Le Vacciplant, utilisé entre autres sur les céréales, les pommes, les fraises, est homologué dans une dizaine de pays sur huit cultures et contre neuf pathogènes. Il faut recommencer la procédure, longue et coûteuse, pour chaque culture et agents en Europe, quand les Etats-Unis l'utilisent sur l'ensemble des plants, remarque au passage Jean-Pierre Princen.
Cures d'algues
L'entreprise, qui a déposé une dizaine de brevets, s'est spécialisée dans les physio-activateurs qui stimulent les capacités de croissance, de résistance et la qualité de la plante, le bio-contrôle des maladies et des ravageurs et la «nutrition innovante», ou comment «augmenter les rendements et utiliser moins de produits à effets secondaires», résume-t-il.
Dans ses nouvelles installations, Anne Guiboileau, la responsable du laboratoire, couve ses plants de tomates, ses blés et ses colzas auxquels elle inflige les pires sévices. Pour voir comment y remédier.
«On accentue plus que jamais les recherches sur l'algue, mais on élargit», indique la jeune femme qui a passé en revue avec ses équipes 500 plantes pour n'en retenir qu'une ou deux, efficaces et inoffensives, de chaque catégorie -fongicides, pesticides, herbicides et répulsifs.
Des essais sont ainsi en cours contre la septoriose du blé, le mildiou de la vigne ou l'oïdium du concombre.
Les biostimulants qui améliorent les performances naturelles des plantes -«elles absorbent jusqu'à 20% de nutriments naturels en plus», selon M. Princen- ont conquis de nombreux marchés extérieurs, dont la Chine qui en fait un large usage sur ses vergers et potagers. De même que l'Afrique du sud et le Chili sur leurs vignes, l'Amérique et l'Australie sur les céréales, le Brésil sur le soja et le coton... Au total plus de 40 pays en importent et de nouveaux usages sont en préparation sur la canne à sucre et certaines noix notamment.
«L'agriculteur qui l'expérimente constate qu'il fait plus, avec moins de produits. Mais il faut y passer plus de temps» confie l'entrepreneur. Surveiller, scruter, pour agir avec précision et parcimonie.
A 330 km de là, à Viabon (Eure-et-Loir), Pascal Imbault, comme son père avant lui, teste et utilise les algues en traitements de substitutions aux intrants classiques.

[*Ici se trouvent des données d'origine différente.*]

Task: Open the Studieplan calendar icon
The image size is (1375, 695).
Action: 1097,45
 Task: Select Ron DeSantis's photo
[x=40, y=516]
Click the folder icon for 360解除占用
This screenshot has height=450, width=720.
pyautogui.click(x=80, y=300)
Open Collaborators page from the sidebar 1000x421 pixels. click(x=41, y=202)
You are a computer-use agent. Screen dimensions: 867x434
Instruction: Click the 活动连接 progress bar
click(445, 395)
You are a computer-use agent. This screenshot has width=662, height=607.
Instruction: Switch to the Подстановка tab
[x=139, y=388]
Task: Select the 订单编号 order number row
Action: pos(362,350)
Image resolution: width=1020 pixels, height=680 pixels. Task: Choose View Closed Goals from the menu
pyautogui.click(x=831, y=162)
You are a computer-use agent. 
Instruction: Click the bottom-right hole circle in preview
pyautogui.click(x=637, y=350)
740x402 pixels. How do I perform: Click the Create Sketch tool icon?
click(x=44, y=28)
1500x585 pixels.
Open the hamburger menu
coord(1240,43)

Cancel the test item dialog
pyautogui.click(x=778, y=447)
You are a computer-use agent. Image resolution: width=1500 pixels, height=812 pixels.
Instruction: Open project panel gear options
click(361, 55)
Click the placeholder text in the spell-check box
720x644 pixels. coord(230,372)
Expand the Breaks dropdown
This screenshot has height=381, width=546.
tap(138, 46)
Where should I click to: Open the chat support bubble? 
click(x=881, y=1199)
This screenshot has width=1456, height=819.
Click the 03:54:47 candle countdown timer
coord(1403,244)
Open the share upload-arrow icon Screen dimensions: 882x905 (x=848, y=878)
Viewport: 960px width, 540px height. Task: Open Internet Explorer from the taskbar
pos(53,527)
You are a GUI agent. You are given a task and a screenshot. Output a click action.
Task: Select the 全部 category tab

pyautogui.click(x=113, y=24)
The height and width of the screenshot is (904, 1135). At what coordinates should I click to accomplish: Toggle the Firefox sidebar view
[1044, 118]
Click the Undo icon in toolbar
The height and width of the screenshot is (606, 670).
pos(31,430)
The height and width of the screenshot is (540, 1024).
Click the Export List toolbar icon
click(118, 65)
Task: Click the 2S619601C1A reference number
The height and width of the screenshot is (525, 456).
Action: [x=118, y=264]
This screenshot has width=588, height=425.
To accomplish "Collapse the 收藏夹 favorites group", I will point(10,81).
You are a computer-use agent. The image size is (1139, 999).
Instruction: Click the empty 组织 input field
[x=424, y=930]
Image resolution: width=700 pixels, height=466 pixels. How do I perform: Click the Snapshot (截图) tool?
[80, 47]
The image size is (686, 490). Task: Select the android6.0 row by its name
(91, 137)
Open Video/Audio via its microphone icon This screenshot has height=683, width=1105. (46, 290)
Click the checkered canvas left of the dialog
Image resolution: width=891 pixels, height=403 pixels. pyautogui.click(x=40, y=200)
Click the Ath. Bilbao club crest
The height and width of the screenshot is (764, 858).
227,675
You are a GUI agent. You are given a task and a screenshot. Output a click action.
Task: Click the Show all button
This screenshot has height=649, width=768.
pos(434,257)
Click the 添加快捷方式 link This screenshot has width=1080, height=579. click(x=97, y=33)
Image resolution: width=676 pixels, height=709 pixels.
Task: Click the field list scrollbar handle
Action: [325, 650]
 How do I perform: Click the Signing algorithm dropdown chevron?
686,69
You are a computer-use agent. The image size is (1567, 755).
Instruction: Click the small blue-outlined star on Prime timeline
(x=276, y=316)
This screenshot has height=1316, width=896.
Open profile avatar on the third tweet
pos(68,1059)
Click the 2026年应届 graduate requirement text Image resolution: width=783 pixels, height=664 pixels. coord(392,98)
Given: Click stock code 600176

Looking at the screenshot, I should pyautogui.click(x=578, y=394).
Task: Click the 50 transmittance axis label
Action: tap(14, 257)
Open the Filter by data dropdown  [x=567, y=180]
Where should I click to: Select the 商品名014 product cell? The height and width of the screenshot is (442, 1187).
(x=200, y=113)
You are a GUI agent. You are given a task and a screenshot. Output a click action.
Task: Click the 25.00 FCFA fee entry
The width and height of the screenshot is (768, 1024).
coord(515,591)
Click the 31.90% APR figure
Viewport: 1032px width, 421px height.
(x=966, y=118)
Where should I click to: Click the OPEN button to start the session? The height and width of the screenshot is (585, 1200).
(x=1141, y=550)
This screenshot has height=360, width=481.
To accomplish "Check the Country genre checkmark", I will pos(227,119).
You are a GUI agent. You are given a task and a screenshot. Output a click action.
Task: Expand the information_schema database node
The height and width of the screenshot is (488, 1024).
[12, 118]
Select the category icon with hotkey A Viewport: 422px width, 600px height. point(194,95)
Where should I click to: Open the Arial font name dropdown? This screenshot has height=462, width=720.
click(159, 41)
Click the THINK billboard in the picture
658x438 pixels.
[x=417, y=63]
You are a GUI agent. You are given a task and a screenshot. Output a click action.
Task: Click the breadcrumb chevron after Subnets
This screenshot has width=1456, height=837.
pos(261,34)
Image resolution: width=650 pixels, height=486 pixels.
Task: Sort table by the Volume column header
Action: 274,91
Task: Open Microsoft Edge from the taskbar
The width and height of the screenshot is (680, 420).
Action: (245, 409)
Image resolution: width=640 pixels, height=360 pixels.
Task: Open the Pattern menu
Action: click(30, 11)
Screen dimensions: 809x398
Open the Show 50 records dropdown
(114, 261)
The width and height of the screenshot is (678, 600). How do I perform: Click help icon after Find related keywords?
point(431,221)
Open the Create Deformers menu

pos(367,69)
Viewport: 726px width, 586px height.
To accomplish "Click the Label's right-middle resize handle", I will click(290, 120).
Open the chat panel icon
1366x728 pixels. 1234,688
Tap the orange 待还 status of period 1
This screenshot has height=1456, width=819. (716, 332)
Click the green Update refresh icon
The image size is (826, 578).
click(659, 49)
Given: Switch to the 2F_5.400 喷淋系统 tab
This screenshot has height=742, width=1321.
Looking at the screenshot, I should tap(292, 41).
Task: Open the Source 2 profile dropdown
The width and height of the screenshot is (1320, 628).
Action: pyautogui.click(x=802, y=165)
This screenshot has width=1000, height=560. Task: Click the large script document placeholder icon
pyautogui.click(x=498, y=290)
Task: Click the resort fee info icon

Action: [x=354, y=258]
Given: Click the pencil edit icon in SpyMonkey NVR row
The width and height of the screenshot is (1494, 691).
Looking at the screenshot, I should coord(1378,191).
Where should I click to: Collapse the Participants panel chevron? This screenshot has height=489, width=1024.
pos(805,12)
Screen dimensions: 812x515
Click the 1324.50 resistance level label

Depuis plus de 20 ans au coeur de la Beauce, son blé, maïs, colza font des cures d'algues comme on prend des vitamines.
En cette veille de week-end qu'on annonce torride, l'agriculteur évoque un risque d'échaudage -un coup de chaleur qui grillerait les épis. Sans le craindre vraiment, admet-il en caressant les blés encore verts: «Grâce aux apports, la plante est restée plus verte plus longtemps en augmentant sa biomasse (les feuilles). Elle offrira une meilleure résistance à la chaleur» affirme-t-il.
Simultanément, il a réduit les apports d'azote tout en augmentant ses rendements: «quatre quintaux de plus par hectare en maïs».
Mais cet exploitant curieux, adepte d'une agriculture raisonnée, se sent bien seul en Beauce, où la majorité des producteurs et coopératives s'en remettent prioritairement à la chimie conventionnelle. Aucun de ses voisins ne l'a suivi et son fils, en lycée agricole, se voit abreuvé du même enseignement que lui au même âge.
Alerte, remarque Jean-Marie Joubert, directeur de la R&D à Goëmar, pour qui il va bien falloir «motiver le monde agricole», alors que «le continent américain et le Brésil ont déjà pris un avantage considérable» dans ce domaine.